Top league: With his unique Papua New Guinea rugby league connections, Sean Dorney found himself as a guest commentator during last September’s thrilling Queensland Rugby League grand final when the PNG Hunters downed the Sunshine Coast 12-10. He is with ABC’s Zane Bojack. Photo: Facebook

ON a recent family trip to Caloundra, acclaimed foreign correspondent Sean Dorney shuffled down the beach to the surf, assisted by his wife and daughter, unable to raise his legs more than a few centimetres above the sand.

“If you are walking behind me the tracks look as if a turtle has been scraping through the sand,” Mr Dorney said.

Mr Dorney, 66, has lived an exceptional, active and varied career.

He reported on Papua New Guinea and the Pacific as an ABC correspondent for four decades, was awarded an MBE, and even captained the PNG Rugby League national team, the Kumuls.

Now he is living with motor neurone disease, which is severely limiting the movement of his limbs.

“It’s exceptionally frustrating,” he said. “The good thing is there is no real pain involved. It’s just weakness of muscle.

“The neurologist has me doing regular checks on my lungs to see that it is not progressing to the upper part of the body.

“At the moment it is just the arms and legs.

“Walking up stairs is a haul because I have to grab onto the railing and pull myself up.

“At home there are fifteen steps to my office upstairs and the physio advice is the more you can keep doing that the better. The exercise doing that is good.”

Sean Dorney with a huli wigman in PNG

Unforgettable sights: Sean Dorney with a huli wigman in PNG: “The country is just so diverse and fascinating.”

Mr Dorney’s diagnosis was confirmed about seven months ago, after a period of feeling weak and finding his physical abilities deteriorating.

He’s optimistic, despite a specialist predicting he has three years to live.

“My own neurologist thinks we don’t need to start the stopwatch going yet,” he said.

“Generally the prognosis for anyone with motor neurone disease is three years. Some last ten, others a year and a half. Actually it was a bit of a relief to know what it was, and I had a determination not to let it cloud my mind and get depressed.

“To my mind, to get depressed would only hasten any deterioration. Fortunately, from my father I have inherited eternal optimism.

“Having a positive outlook is exceptionally important, and just accepting this is what it is. There’s no point going into a blue funk about it.”

Mr Dorney makes regular trips to Brisbane’s Wesley Hospital for occupational therapy and infusions of Privigen, a drug aimed at boosting antibodies and reducing the rate of deterioration of the nervous system.

Despite restricted movement, there’s no slowing down his passion for PNG and the Pacific, foreign affairs, and journalism.

Family is also of prime importance – his wife Pauline, a Manus Islander who was the first female broadcaster on Radio Manus, and his two grown children Jervina and Xavier, and three grandchildren.

Four years ago, Mr Dorney retired from the ABC and Radio Australia after decades as a respected correspondent during which he wrote a history of PNG, won a Walkley Award for his reporting and became recognised as an expert on PNG affairs.

> **Extracted entries**:
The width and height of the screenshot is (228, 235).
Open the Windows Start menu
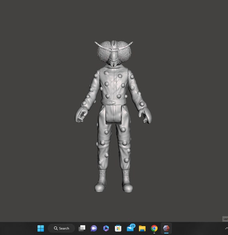[x=40, y=229]

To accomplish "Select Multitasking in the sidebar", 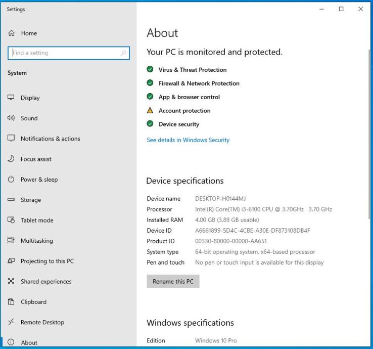I will point(36,241).
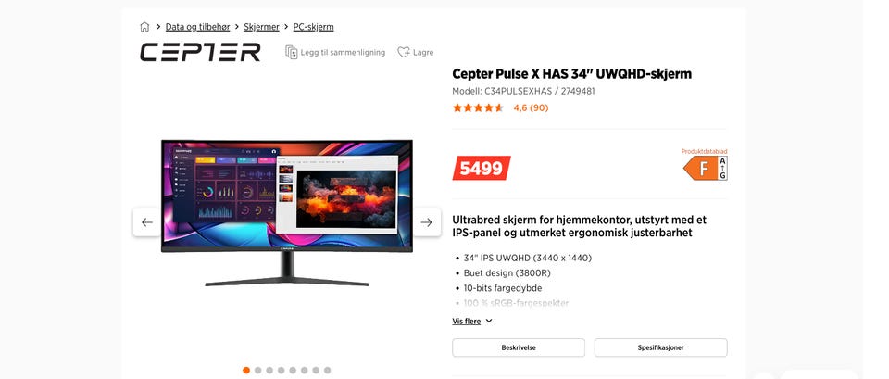Click the star rating icons

[x=478, y=107]
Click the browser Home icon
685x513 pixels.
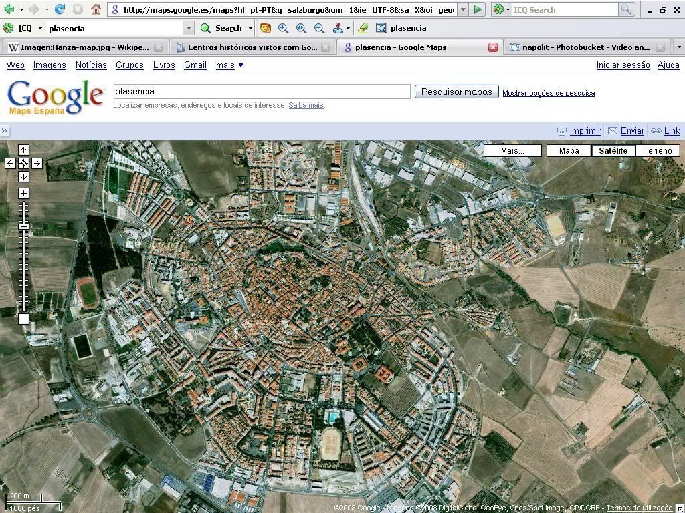click(96, 9)
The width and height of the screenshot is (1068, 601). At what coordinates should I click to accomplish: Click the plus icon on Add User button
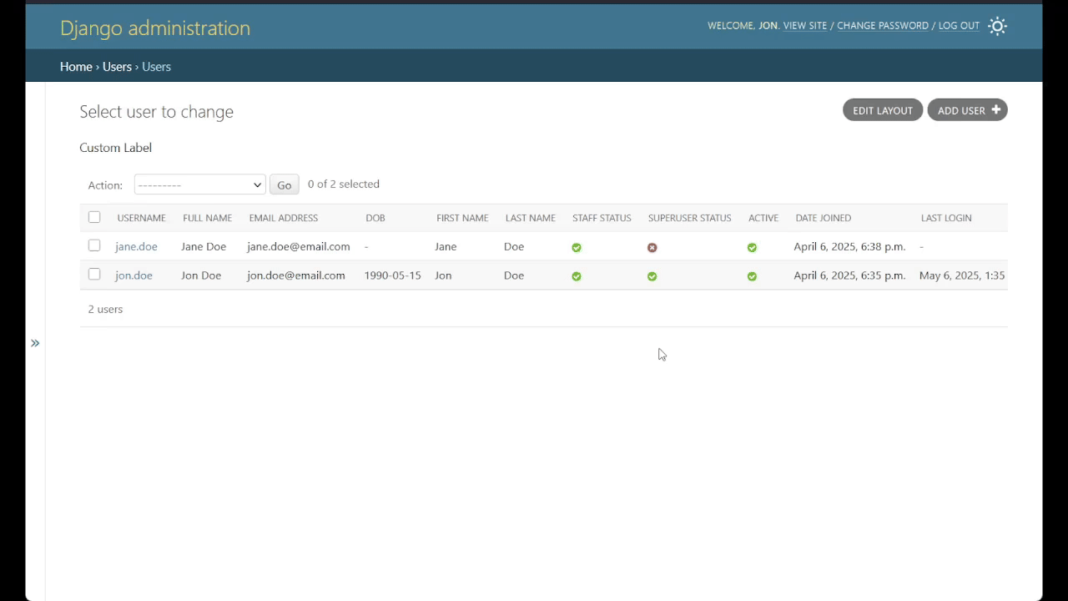[x=995, y=109]
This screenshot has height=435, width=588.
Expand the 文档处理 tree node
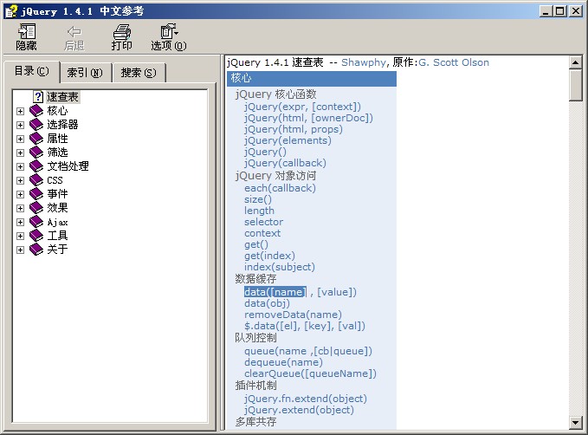point(20,166)
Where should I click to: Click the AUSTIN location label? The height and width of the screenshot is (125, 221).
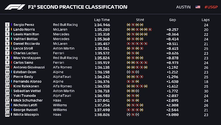(184, 7)
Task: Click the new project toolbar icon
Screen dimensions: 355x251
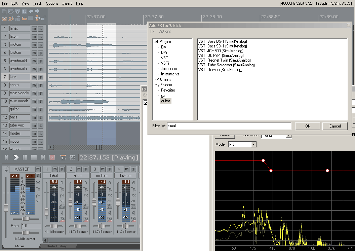Action: click(4, 12)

> **Required tasks**:
1. In the article on Sean Dorney, what was his wife Pauline the first female broadcaster on?
2. From the article on Sean Dorney, extract word for word the stretch from "Mr Dorney, 66, has" through "weakness of muscle.".
The material has no connection to the article on Sean Dorney.

> **Answers to the exercises**:
1. Radio Manus

2.
Mr Dorney, 66, has lived an exceptional, active and varied career.

He reported on Papua New Guinea and the Pacific as an ABC correspondent for four decades, was awarded an MBE, and even captained the PNG Rugby League national team, the Kumuls.

Now he is living with motor neurone disease, which is severely limiting the movement of his limbs.

“It’s exceptionally frustrating,” he said. “The good thing is there is no real pain involved. It’s just weakness of muscle.